Up to and including the line bearing "Open 游戏分类 navigation item", output every line of the entries exactly as written, starting from the first; pictures stay out.

● ● ● ● ● ● ●

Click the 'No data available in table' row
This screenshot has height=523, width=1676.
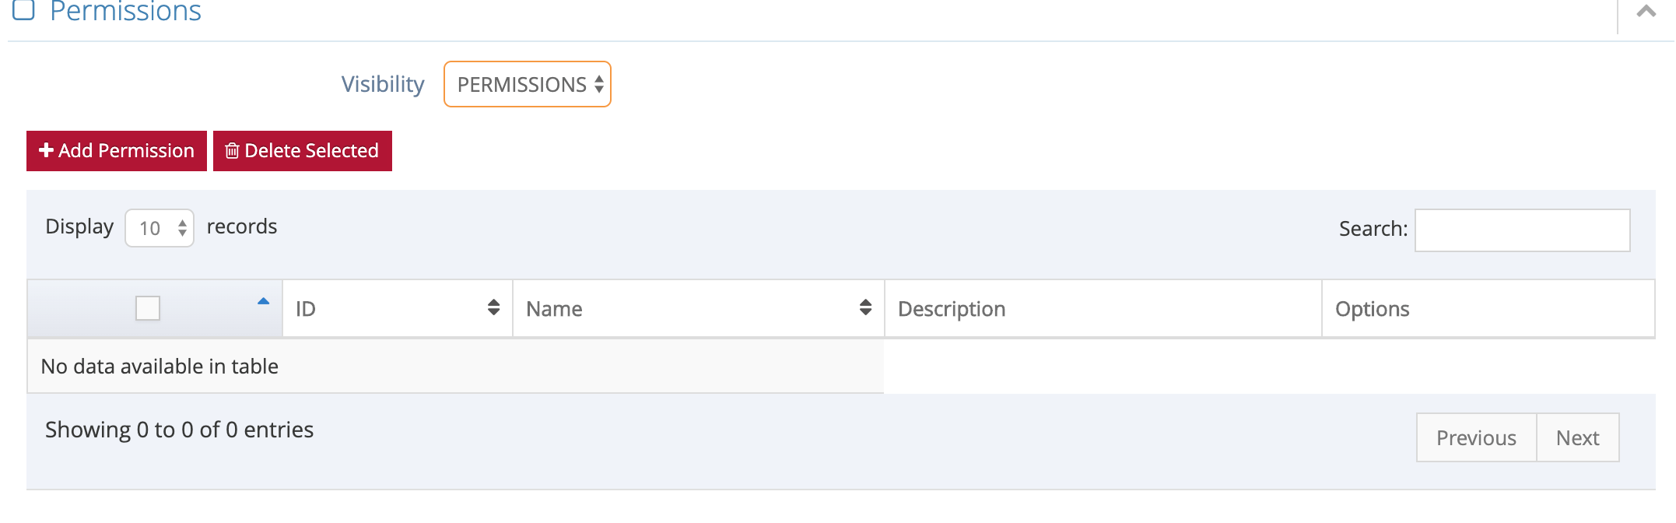[160, 367]
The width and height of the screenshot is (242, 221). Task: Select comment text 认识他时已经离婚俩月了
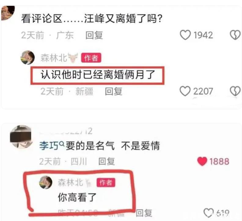coord(98,75)
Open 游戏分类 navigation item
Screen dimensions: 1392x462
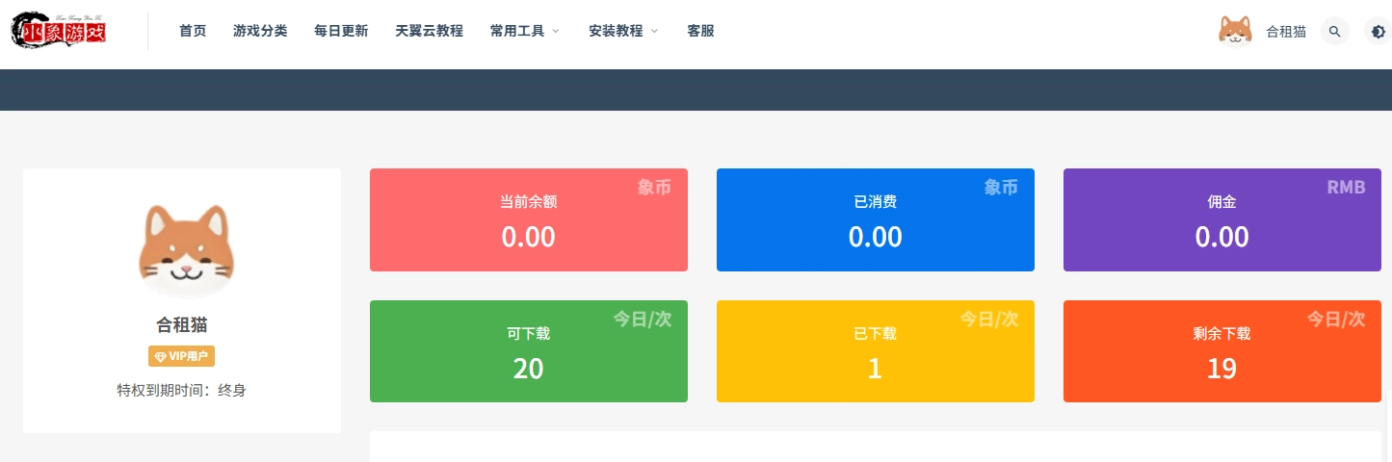pos(260,31)
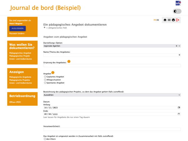Open the pädagogisches Projekt Auswählen dropdown

pos(112,95)
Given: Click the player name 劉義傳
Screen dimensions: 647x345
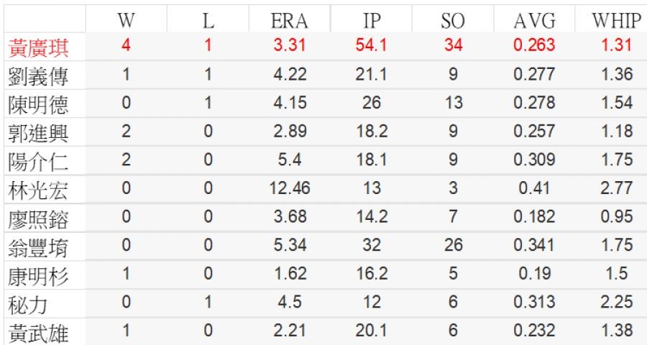Looking at the screenshot, I should pyautogui.click(x=39, y=76).
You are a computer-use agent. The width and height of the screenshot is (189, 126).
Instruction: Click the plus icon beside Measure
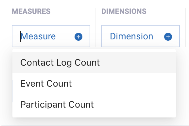[x=78, y=37]
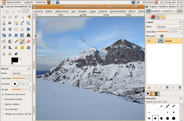Select the Eraser tool

pos(28,41)
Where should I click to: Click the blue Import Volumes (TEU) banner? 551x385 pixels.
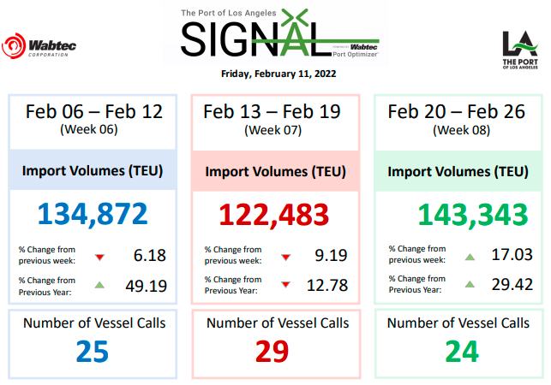93,170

● ● ● ● ● ● ●

* **Answer for the task**:
Click the 'No data available in table' row
This screenshot has height=523, width=1676.
[160, 367]
The width and height of the screenshot is (242, 221). Task: Select comment text 认识他时已经离婚俩月了
coord(98,75)
Open 游戏分类 navigation item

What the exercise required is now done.